Implementation Details
The model is implemented using PyTorch and trained on a single NVIDIA RTX 3090 GPU for 40 epochs. The Adam optimizer is used with an initial learning rate of 1e-5, which decays linearly after a warm-up period of 4 epochs. The model comprises 6 aggregators with a fusion dimension of 768, each employing a masked attention mechanism with 4 heads. The batch size is set to 64, with gradient accumulation for 2 steps.
Ablation Studies
To demonstrate the effectiveness of the proposed method, a comparison is made with a model that does not use rhyme input. Human evaluation is conducted to assess the performance based on consistency, fluency, meaning, and rhyming rate. The results show that rhyme embedding significantly improves the rhyming rate and overall quality of the generated lyrics.
Results and Analysis
Generated Lyrics
The generated lyrics often focus on themes of love, reflecting the nature of the training data. The model effectively produces rhymed and meaningful lyrics, with coherence maintained through the self-attention mechanism.

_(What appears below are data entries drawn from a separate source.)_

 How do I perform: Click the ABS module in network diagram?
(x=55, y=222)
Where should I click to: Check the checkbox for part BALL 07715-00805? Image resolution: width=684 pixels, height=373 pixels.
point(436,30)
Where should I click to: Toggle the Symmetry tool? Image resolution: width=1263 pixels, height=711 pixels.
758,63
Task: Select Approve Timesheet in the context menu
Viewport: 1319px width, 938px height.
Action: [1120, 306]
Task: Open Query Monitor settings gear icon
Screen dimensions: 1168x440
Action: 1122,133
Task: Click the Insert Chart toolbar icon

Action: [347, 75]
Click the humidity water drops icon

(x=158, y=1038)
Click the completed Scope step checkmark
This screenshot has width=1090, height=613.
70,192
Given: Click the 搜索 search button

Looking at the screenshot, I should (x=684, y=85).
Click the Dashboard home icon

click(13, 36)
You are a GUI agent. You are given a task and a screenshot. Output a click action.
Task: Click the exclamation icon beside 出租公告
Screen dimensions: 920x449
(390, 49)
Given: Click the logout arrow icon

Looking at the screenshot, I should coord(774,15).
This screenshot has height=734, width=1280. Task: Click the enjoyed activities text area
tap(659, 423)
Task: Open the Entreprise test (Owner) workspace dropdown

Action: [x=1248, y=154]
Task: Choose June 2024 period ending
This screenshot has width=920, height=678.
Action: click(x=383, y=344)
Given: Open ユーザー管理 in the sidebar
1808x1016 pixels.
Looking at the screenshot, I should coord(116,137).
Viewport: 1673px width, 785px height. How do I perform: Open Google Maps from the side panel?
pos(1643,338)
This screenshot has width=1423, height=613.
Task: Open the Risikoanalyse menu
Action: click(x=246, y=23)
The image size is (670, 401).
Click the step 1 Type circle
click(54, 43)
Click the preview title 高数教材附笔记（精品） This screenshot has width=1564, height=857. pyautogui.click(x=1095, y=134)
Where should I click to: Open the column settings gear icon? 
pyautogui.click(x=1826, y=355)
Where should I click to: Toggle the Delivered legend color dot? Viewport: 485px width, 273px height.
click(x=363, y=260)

However, not all sentences rhyme perfectly, indicating room for improvement.
Attention Visualization
Attention visualization in the transformer models shows that every word contributes significantly to the next, ensuring consistency. In the rhyme layer, rhymes within the same class show strong contributions to each other, explaining the model’s ability to generate rhyming lyrics.
Overall Conclusion
The Rhyme-Aware Chinese Lyric Generator, based on GPT-2, successfully incorporates rhyme information to enhance the quality of generated lyrics. The experimental results demonstrate that the proposed method outperforms models without rhyme embedding. However, the study has limitations, including the size of the training data and the lack of consideration for intonation. Future work could focus on expanding the dataset and incorporating more prior knowledge to further improve the model’s performance.